Transactions 

Commonwealth of Pennsylvania v. Urology of Central Pennsylvania, Inc., et al., (M.D. Pa Case No: 1:11-cv-01625-JEJ 2011)

The Pennsylvania attorney general entered into an antitrust consent order with  urology group that had been formed in 2005 as the result of a merger of five separate practices.  The decision is noteworthy in several respects. First, as more physician groups merge and as hospitals acquire more physician practices, such challenges are likely to become more common.  Second, the investigation and consent order occurred years after the merger was consummated. Merging providers need to be aware that antitrust concerns do not end with the transaction; post-merger complaints by managed care plans concerning higher prices and greater provider demands can lead to an antitrust investigation.  Finally, despite allegations of “monopoly”, the consent order involves limited restrictions on the merged group, and no effort to break up the group or obtain divestiture.  This may reflect the difficulty that antitrust enforcers face in attacking physician specialty transactions, given the opportunities for entry through hospital recruitment, significant efficiencies, and geographically dispersed competition affecting many specialties. 

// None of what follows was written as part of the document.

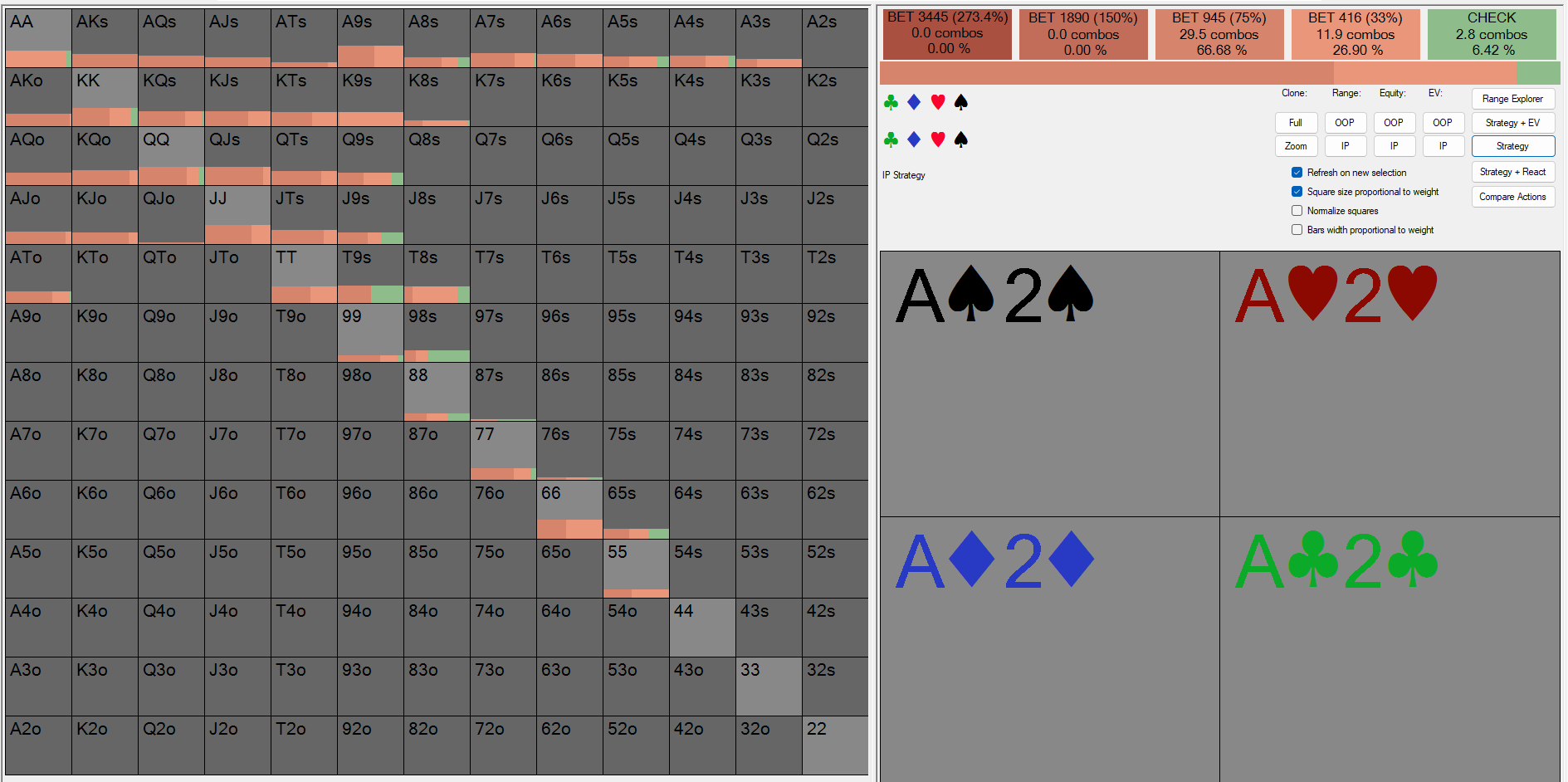The width and height of the screenshot is (1568, 782).
Task: Click the blue diamond icon in upper suit row
Action: [914, 102]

Physician (and hospital) combinations are also likely to come under greater antitrust scrutiny with the recent issuance of the final Statement of Antitrust Enforcement Policy with respect to ACOs.  http://ftc.gov/os/fedreg/2011/10/111020aco.pdf  While advance compliance with the Antitrust Statement is not mandatory to qualify as an ACO, CMS and the antitrust agencies have developed a process that will likely involve detailed monitoring of ACOs’ antitrust compliance. 

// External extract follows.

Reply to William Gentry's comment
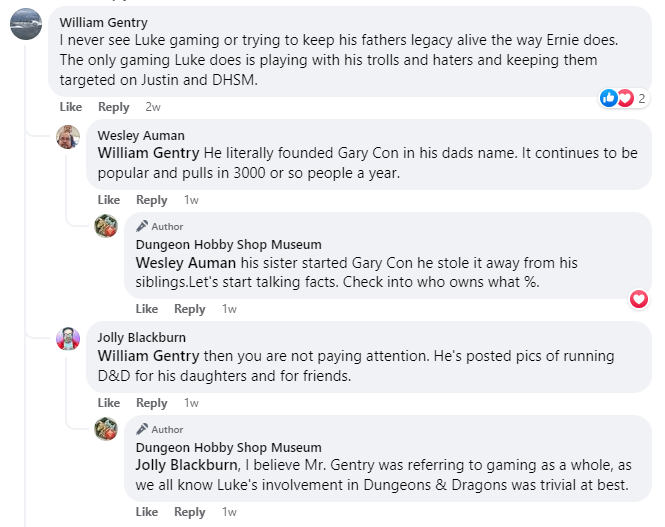 pyautogui.click(x=114, y=107)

The Antitrust Statement identifies conduct that may raise issues, especially for ACOs with a high market share in, among other areas, physician specialties. In particular, the statement raises concerns regarding exclusive relationships with providers with a high share.  The antitrust agencies define exclusivity very broadly.  The standards talk about the contractual provisions that “prevent or discourage” providers from contracting with other ACOs.  Other agency statements have provided that exclusivity can be “implicit or explicit,” “formal or informal,” or based on a “written or de facto agreement.” 

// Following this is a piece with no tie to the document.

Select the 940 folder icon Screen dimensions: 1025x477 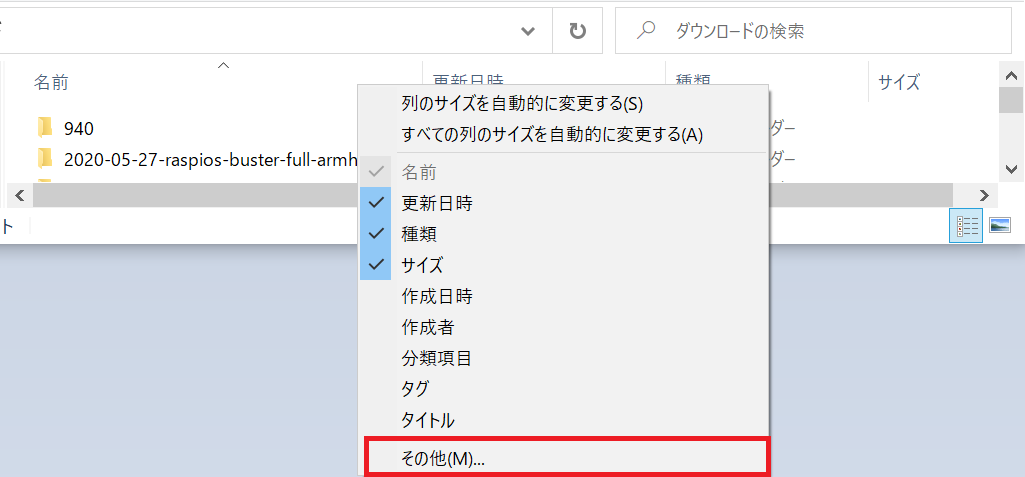(x=45, y=127)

At the same time, the Statement’s methods for determining market share are admitted to be only “screening devices”, and will often be subject to effective challenge. Counsel for providers planning ACOs or ACO-like organizations may wish at an early stage to evaluate  their antitrust exposure and its implications for both the size of ACO provider networks and relationships between ACOs and their providers. 

Reported By: David Ettinger, Detroit, Michigan 

Lower Fees, Inc. v. Bankrate, Inc., No. 4D10-1695 (Fla. 4th DCA Oct. 19, 2011).

Pointing to a seventy-year-old Florida Supreme Court opinion, Oceanic Villas, Inc. v. Godson, 4 So. 2d 689 (Fla. 1941), the 4th DCA noted that “a fraudulent inducement claim cannot be defeated by a contractual agreement unless the contract specifically states a fraud claim is not sufficient to negate the contract.” Unless the contract addresses fraud expressly in the “no reliance” provision, a fraudulent inducement claim is viable for seeking rescission (at least in the 4th DCA). “[W]e conclude our supreme court has spoken clearly that no contract provision can preclude rescission on the basis of fraud in the inducement unless the contract provision explicitly states that fraud is not a ground for rescission.”

Reported By: Steven Grigas.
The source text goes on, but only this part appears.